Controlling SenseLogs

Here is a sample of how to use this technique with SenseLogs which has builtin support to respond to the LOG_FILTER, LOG_OVERRIDE and LOG_SAMPLE environment variables. SenseLogs is an extremely fast serverless logger that supports custom log channels. It has almost zero cost for disabled log levels.

import SenseLogs from 'senselogs'

let log = new SenseLogs()

exports.handler = async (event, context) => {
    //  This will be emitted if LOG_FILTER contains 'debug' as a log level
    log.debug('Hello world')

    //  EMF metrics can also be dynamically controlled
    log.metrics('trace', 'AcmeRockets/CriticalLaunchFailure', {explosion: 1})
}

Learn more at Serverless Logging with SenseLogs.

Controlling Pino

Here is a sample of how to use the popular Pino general purpose logger.

This sample uses a small amount of code to parse the LOG environment variables and setup the Pino logger.

import Pino from 'pino'

let {LOG_FILTER, LOG_OVERRIDE, LOG_SAMPLE} = process.env

if (LOG_OVERRIDE != null) {
    let [expire, level] = LOG_OVERRIDE.split(':')
    if (level && Date.now() < expire) {
        LOG_FILTER = level
    }
}
let sample = 0, sampleRate, sampleLevels
if (LOG_SAMPLE != null) {
    [sampleRate, sampleLevel]s = LOG_SAMPLE.split(':')
}

const pino = Pino({name: 'pino', level: LOG_FILTER})

exports.handler = async (event, context) => {
    if (sampleRate && (sample++ % (100 / sampleRate)) == 0) {
        //  Apply the sample levels
        pino.level = sampleLevel
    }
    pino.debug('Debug message')
}

Managing Log Configuration

When you have an important issue to diagnose, you can now scale up your logging by setting the LOG_OVERRIDE environment variable to increase the log level for a period of time.

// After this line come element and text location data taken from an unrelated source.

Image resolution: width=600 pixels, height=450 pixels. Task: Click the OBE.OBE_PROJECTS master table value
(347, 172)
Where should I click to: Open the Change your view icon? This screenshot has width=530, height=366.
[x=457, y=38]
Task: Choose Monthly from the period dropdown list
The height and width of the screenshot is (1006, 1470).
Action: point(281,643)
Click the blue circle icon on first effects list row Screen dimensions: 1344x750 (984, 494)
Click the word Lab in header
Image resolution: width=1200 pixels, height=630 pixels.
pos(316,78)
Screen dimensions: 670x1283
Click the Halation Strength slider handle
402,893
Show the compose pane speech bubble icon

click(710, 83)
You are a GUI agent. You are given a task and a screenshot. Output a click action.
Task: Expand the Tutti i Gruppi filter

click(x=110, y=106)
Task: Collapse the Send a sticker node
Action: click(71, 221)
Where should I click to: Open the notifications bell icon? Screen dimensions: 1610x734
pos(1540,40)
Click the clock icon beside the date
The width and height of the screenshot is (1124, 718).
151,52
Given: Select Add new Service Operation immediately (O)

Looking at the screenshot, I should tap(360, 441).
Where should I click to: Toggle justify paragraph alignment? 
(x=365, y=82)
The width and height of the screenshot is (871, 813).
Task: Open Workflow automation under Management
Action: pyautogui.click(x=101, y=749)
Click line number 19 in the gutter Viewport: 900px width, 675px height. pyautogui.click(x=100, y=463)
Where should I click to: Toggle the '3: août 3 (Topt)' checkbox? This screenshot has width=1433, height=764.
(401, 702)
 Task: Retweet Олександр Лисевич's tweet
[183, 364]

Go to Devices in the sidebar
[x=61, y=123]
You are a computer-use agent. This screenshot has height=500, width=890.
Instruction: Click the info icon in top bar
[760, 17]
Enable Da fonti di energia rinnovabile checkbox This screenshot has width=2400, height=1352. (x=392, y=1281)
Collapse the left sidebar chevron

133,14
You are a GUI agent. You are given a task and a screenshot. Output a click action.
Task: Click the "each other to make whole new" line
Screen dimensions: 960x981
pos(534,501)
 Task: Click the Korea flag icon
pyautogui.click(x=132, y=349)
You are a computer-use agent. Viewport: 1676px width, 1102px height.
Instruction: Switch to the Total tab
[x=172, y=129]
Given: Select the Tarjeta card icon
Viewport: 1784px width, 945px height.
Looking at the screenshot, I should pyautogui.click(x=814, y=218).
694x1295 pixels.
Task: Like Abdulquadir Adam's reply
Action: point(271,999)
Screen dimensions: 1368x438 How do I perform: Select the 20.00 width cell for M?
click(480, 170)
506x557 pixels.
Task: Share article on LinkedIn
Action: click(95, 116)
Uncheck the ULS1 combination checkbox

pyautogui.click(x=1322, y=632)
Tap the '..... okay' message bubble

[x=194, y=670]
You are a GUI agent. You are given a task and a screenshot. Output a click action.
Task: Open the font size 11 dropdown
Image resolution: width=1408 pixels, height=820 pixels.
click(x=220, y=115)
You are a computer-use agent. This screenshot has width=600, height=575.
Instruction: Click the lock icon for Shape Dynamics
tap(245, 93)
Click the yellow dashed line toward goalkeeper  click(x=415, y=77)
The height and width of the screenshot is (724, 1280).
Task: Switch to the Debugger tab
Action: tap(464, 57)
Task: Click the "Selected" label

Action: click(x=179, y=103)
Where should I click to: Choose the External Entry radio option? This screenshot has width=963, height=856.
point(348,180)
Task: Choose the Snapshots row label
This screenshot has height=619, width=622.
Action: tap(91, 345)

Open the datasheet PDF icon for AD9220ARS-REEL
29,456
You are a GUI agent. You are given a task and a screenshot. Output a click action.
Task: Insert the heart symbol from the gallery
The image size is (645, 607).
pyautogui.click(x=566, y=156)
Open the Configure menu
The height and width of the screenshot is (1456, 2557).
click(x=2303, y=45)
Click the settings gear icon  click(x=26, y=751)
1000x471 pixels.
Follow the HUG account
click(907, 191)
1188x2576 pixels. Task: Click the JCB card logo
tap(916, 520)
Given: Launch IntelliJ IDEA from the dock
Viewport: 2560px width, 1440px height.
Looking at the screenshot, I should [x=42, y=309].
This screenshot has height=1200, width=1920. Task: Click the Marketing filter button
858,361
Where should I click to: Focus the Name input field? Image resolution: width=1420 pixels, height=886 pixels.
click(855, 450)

Depending on your log library, you may also be able to focus your logging on a specific module by using custom levels.

You can modify your environment configuration via API, the AWS Console or via the AWS SDK.

AWS CLI

The AWS CLI has support to update the function configuration using update-function-configuration.

For example:

EXPIRES=$((($(date +%s) + 3600) * 1000))
aws lambda update-function-configuration --function-name MyFunction \
    --environment "Variables={LOG_OVERRIDE=${EXPIRES}:error,info,debug,trace,commerce}"

This calculates an expiry time and overrides the log levels for one hour to include the error, info, debug and trace levels and the custom commerce level.

AWS Console

You can also change these environment values via the AWS console.

Simply navigate to your function, select Configuration then Environment Variables then Edit and modify then save.